*WHAT YOU HAVE TO DO:*
Here the job is to return only the lines of the material, exactly, from the first one to the line with "Wrath Neutron - PLC (448, 1304)".

*DATA PROVIDED:*
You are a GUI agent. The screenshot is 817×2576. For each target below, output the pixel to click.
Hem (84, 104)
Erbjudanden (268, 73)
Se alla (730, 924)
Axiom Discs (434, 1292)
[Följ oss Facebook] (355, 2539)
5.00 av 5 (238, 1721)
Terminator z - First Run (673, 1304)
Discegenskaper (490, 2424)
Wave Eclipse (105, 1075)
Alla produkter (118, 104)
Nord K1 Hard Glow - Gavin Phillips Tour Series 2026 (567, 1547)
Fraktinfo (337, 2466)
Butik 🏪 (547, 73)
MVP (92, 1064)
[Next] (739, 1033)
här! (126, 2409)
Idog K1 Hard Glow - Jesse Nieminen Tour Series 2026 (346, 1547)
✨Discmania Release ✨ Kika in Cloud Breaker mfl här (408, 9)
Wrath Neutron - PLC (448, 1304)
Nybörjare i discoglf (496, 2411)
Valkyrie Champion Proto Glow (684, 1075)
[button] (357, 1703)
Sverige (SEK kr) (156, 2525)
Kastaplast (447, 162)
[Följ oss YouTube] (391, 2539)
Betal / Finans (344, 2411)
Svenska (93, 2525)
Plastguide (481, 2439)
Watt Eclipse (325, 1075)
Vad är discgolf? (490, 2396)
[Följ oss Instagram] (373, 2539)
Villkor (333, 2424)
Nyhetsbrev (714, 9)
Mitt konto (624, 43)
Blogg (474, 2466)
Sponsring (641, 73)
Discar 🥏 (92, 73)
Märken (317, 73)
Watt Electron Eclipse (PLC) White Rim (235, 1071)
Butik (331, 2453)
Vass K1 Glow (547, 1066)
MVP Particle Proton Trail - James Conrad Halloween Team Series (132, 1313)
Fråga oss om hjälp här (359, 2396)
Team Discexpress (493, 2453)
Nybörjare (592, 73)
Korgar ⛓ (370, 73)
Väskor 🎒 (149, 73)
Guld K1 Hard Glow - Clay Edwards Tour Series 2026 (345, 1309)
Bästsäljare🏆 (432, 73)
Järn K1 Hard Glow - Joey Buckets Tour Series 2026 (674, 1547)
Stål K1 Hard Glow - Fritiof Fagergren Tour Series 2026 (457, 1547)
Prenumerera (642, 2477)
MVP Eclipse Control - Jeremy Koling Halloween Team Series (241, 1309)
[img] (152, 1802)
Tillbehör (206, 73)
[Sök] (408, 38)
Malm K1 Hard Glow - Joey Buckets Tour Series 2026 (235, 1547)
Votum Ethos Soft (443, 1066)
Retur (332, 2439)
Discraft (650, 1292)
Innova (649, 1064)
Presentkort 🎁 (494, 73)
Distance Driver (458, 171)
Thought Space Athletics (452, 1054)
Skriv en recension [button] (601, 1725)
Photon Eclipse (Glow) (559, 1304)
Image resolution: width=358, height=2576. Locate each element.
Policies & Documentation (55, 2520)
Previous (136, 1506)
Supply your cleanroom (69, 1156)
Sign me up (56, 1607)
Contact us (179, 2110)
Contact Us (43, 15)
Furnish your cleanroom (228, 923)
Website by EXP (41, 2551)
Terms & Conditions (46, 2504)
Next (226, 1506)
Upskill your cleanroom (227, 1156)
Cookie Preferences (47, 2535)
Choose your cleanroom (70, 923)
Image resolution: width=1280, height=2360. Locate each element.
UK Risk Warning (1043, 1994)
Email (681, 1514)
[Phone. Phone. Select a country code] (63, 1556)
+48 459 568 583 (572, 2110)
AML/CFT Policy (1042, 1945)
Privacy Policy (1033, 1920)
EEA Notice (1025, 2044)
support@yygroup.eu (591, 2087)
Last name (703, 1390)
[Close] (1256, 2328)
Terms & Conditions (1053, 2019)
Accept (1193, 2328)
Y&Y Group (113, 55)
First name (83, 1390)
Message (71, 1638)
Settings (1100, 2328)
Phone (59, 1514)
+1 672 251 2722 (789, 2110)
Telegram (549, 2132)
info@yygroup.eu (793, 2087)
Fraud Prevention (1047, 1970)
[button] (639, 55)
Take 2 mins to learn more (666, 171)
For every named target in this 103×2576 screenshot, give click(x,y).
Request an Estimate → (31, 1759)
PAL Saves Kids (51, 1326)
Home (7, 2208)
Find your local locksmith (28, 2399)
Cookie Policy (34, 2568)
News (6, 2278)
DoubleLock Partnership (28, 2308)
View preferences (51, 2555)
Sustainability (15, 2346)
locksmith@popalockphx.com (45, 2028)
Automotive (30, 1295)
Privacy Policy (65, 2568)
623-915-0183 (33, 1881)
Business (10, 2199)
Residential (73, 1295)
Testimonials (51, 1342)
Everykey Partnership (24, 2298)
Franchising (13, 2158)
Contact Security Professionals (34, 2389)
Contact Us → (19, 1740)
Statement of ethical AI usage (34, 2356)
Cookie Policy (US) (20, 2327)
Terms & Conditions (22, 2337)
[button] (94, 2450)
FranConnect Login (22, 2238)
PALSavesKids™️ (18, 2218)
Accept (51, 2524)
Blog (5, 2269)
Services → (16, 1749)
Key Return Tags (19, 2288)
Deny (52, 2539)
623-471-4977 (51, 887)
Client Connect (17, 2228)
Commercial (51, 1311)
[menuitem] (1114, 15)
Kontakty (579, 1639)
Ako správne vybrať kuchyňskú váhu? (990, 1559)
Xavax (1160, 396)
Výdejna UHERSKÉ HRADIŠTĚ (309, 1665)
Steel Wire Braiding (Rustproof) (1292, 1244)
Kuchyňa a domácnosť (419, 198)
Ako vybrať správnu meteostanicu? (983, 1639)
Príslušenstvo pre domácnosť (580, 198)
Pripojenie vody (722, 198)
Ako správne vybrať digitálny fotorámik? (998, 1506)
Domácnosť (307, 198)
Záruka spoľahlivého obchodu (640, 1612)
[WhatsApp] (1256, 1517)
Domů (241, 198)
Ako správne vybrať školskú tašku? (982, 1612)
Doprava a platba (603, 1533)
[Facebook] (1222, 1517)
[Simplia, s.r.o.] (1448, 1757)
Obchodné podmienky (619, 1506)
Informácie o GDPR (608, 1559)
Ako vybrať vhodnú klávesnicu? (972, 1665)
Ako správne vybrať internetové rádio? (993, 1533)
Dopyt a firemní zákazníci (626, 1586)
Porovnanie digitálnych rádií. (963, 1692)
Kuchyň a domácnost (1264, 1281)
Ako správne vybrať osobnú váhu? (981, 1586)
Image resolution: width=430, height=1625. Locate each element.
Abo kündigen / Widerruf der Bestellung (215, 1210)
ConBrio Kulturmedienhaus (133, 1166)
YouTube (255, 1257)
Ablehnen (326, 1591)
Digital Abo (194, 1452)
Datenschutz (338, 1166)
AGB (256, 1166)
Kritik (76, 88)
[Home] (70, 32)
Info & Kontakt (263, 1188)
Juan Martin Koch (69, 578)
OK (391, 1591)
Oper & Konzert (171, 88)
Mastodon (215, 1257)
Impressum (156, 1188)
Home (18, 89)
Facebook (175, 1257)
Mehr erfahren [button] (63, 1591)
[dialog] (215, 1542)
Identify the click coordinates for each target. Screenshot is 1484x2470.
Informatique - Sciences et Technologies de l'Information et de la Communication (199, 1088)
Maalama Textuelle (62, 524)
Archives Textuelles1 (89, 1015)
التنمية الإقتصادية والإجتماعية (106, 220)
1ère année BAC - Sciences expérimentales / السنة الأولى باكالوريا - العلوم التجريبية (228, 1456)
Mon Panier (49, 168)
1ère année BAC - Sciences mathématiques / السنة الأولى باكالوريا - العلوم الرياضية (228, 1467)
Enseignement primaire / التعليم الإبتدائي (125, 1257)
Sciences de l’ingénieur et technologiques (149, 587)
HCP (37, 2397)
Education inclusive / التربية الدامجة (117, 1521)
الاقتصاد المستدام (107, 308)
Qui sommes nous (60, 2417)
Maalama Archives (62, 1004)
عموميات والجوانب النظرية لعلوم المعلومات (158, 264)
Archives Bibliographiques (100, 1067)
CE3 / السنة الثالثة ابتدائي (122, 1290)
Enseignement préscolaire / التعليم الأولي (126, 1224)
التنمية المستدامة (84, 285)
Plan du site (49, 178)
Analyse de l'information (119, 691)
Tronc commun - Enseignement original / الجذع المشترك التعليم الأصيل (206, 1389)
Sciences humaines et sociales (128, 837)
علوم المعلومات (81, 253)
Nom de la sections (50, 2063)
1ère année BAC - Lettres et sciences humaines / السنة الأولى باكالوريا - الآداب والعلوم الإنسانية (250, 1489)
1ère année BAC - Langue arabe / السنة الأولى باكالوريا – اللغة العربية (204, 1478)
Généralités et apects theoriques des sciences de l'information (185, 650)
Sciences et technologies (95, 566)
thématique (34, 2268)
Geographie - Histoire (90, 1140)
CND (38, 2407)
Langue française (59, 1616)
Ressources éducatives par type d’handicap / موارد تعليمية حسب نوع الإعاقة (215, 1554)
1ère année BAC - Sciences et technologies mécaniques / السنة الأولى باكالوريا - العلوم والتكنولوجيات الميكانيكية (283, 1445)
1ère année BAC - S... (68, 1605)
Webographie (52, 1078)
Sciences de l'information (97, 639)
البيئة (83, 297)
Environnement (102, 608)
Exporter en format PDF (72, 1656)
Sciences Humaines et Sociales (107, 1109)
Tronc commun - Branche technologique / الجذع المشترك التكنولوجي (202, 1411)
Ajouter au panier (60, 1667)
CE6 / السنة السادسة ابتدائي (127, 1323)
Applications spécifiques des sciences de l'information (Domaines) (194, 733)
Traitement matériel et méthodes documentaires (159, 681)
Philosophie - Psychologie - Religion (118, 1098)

*WRITTEN REPLY:*
You are a GUI agent. The screenshot is 817×2576. For each target below, output the pixel to click.
Hem (84, 104)
Erbjudanden (268, 73)
Se alla (730, 924)
Axiom Discs (434, 1292)
[Följ oss Facebook] (355, 2539)
5.00 av 5 (238, 1721)
Terminator z - First Run (673, 1304)
Discegenskaper (490, 2424)
Wave Eclipse (105, 1075)
Alla produkter (118, 104)
Nord K1 Hard Glow - Gavin Phillips Tour Series 2026 (567, 1547)
Fraktinfo (337, 2466)
Butik 🏪 (547, 73)
MVP (92, 1064)
[Next] (739, 1033)
här! (126, 2409)
Idog K1 Hard Glow - Jesse Nieminen Tour Series 2026 (346, 1547)
✨Discmania Release ✨ Kika in Cloud Breaker mfl här (408, 9)
Wrath Neutron - PLC (448, 1304)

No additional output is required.